(Saved data entries)
***
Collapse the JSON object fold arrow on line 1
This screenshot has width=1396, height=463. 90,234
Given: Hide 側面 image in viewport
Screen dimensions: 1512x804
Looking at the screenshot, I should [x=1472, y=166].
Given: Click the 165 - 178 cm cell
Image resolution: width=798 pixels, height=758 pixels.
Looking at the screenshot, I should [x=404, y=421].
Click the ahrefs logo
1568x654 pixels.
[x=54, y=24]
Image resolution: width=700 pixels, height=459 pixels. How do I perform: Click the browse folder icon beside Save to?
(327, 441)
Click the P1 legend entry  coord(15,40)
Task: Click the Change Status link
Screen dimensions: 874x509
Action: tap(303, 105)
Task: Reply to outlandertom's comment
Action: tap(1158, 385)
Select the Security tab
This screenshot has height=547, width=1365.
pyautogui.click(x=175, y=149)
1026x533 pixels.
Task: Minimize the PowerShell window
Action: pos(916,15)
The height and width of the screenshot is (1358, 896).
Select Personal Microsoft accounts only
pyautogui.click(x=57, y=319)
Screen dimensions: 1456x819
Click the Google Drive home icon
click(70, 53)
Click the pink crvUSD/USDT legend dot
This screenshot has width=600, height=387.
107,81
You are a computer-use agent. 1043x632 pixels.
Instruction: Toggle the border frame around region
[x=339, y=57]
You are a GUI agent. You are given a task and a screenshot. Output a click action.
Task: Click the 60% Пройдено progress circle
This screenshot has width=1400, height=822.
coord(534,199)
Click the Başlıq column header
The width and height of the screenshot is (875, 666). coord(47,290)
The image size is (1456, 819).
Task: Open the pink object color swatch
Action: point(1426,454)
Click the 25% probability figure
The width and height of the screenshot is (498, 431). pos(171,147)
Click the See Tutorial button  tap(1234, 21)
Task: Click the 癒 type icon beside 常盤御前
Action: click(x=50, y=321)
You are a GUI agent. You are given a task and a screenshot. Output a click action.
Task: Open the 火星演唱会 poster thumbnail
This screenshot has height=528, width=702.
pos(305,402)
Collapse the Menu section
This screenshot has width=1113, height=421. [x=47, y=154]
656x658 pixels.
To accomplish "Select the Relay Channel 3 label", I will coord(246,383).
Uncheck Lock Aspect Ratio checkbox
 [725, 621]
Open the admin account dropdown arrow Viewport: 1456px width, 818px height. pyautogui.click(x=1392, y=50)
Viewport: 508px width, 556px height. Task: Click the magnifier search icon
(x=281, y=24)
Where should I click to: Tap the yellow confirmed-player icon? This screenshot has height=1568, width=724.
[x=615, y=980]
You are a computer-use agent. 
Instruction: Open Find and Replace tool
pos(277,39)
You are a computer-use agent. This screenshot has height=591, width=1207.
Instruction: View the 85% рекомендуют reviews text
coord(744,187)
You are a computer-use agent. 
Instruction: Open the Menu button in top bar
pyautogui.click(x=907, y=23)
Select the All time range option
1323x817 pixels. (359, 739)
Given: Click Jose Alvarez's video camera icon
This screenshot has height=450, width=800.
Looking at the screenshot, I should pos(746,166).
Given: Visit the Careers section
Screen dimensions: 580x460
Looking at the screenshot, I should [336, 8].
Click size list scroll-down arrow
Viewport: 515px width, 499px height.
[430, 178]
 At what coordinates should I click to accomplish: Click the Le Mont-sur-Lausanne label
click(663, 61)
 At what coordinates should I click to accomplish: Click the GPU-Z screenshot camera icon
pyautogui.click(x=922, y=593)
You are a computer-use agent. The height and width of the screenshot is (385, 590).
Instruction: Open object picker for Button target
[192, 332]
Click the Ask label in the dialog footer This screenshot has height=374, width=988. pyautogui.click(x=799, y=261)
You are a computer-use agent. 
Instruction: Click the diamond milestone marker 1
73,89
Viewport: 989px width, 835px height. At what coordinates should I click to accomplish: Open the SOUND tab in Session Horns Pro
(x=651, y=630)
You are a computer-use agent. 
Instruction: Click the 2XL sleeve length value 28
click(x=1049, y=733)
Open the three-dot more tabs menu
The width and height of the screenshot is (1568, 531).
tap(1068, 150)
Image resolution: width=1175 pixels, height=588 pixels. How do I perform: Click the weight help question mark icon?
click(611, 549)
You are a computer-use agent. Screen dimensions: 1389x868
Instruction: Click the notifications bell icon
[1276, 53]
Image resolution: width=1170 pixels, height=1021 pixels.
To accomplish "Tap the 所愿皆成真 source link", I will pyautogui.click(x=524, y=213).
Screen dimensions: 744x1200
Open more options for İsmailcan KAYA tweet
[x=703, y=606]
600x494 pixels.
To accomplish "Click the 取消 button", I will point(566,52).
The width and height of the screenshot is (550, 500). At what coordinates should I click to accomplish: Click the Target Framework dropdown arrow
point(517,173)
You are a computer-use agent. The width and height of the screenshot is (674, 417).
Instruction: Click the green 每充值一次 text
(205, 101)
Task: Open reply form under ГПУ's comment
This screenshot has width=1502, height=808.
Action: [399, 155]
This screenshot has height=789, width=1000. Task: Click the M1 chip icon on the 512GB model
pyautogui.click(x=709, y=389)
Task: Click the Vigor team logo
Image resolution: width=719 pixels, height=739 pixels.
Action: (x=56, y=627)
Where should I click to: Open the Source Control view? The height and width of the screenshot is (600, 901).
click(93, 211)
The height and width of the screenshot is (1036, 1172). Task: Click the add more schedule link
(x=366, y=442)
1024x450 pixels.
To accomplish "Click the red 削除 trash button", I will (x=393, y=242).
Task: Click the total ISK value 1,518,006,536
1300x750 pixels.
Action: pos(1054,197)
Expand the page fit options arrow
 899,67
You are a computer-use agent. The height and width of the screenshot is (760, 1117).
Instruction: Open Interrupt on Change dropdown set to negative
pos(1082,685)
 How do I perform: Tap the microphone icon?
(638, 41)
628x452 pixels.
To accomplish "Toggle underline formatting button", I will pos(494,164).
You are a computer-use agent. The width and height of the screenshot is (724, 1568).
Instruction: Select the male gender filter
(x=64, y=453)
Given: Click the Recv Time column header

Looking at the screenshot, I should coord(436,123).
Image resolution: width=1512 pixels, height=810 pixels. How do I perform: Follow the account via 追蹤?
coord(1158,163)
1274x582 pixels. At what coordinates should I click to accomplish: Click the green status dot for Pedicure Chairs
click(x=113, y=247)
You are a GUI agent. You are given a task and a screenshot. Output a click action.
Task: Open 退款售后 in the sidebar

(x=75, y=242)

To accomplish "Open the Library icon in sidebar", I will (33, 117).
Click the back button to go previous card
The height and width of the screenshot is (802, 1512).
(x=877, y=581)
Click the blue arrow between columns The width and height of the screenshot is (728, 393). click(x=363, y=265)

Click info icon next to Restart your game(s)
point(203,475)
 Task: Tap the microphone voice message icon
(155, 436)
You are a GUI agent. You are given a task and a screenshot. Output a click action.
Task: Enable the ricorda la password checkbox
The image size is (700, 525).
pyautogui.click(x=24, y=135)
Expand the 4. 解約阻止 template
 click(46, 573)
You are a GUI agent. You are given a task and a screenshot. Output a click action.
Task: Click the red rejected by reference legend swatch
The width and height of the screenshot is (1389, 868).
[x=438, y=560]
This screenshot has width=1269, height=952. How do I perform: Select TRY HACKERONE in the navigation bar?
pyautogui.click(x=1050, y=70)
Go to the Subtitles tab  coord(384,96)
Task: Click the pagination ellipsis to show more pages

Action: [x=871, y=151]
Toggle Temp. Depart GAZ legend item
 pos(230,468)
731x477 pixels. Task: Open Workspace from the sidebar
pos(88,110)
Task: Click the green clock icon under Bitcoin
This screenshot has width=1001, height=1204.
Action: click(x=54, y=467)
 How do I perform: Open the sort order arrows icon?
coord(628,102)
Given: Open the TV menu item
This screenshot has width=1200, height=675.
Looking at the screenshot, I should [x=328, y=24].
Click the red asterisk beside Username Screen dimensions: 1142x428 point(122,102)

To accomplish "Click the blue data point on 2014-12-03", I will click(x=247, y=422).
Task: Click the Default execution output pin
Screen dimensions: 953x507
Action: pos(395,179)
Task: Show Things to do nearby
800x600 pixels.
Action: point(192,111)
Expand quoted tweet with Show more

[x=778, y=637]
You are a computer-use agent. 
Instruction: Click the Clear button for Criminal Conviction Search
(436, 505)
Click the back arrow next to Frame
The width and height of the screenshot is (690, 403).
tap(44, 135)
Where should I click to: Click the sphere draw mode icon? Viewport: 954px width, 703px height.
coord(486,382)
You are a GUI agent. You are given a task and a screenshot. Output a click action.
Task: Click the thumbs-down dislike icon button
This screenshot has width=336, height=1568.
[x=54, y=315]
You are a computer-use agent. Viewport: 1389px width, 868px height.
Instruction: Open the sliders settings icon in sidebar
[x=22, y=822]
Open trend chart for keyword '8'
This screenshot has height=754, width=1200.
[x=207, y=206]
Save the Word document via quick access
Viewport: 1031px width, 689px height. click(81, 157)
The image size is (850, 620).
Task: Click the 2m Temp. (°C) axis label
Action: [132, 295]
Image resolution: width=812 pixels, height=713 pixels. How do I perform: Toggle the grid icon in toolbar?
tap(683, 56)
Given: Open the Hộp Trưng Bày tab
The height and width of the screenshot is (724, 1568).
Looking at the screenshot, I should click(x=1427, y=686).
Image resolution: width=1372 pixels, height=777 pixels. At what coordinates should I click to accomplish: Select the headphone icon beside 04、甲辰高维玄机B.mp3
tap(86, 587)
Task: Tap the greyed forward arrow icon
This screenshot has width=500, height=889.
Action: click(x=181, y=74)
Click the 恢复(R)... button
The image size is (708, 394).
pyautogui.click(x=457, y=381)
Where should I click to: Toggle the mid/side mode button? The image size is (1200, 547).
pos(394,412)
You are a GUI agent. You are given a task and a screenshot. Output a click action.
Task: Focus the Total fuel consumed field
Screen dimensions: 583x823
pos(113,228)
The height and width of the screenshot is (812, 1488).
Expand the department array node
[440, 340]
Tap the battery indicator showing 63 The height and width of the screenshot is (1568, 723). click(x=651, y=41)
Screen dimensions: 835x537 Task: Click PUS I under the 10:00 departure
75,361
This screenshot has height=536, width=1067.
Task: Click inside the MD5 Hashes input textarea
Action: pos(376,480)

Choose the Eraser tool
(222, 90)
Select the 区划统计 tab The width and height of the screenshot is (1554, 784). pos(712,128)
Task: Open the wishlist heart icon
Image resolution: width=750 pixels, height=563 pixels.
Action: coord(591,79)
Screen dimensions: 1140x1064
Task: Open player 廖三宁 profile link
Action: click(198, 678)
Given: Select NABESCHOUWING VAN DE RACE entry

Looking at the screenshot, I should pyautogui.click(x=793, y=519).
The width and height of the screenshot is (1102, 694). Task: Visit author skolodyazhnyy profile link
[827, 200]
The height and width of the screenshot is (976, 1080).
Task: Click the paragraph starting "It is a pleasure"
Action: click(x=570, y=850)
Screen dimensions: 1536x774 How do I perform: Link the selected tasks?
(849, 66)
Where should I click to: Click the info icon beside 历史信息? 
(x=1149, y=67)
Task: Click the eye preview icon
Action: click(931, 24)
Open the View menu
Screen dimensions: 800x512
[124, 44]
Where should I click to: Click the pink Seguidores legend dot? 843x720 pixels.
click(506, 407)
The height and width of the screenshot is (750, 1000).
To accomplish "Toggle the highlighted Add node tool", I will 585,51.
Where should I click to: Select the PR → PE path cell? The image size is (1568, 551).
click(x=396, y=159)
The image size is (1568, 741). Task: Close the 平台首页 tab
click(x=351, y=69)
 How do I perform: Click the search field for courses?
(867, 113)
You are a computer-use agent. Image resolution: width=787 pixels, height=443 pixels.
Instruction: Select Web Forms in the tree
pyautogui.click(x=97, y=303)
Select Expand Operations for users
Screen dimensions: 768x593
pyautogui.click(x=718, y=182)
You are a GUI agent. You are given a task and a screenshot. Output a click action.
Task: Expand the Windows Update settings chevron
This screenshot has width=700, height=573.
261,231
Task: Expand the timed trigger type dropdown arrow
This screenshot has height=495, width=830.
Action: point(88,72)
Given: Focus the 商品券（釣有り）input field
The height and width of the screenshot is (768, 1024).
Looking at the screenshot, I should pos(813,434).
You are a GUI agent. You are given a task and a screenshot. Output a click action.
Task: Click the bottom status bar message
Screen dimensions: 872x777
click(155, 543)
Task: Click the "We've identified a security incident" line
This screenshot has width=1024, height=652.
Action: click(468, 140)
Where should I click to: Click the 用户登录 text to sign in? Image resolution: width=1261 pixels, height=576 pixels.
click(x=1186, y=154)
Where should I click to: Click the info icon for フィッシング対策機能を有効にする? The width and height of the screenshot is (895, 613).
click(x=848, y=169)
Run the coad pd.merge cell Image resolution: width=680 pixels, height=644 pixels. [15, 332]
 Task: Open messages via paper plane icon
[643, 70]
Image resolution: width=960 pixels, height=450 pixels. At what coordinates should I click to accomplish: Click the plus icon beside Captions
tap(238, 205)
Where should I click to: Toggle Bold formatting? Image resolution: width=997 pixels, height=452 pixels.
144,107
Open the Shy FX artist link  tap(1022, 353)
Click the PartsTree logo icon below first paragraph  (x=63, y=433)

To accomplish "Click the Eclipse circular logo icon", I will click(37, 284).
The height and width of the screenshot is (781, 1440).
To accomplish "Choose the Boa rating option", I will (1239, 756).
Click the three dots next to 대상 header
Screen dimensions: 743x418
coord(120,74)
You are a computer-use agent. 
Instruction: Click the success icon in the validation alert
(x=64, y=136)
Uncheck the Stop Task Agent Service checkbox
***
- [DIRECTIONS FOR THIS TASK]:
Copy word for word the stretch of entries above from the line that has "731x477 pixels. Task: Open" through the line that has "Click the red asterisk", both ends included, and nothing outside it.

- [ANSWER SPACE]:
731x477 pixels. Task: Open Workspace from the sidebar
pos(88,110)
Task: Click the green clock icon under Bitcoin
This screenshot has width=1001, height=1204.
Action: click(x=54, y=467)
 How do I perform: Open the sort order arrows icon?
coord(628,102)
Given: Open the TV menu item
This screenshot has width=1200, height=675.
Looking at the screenshot, I should [x=328, y=24].
Click the red asterisk beside Username Screen dimensions: 1142x428 point(122,102)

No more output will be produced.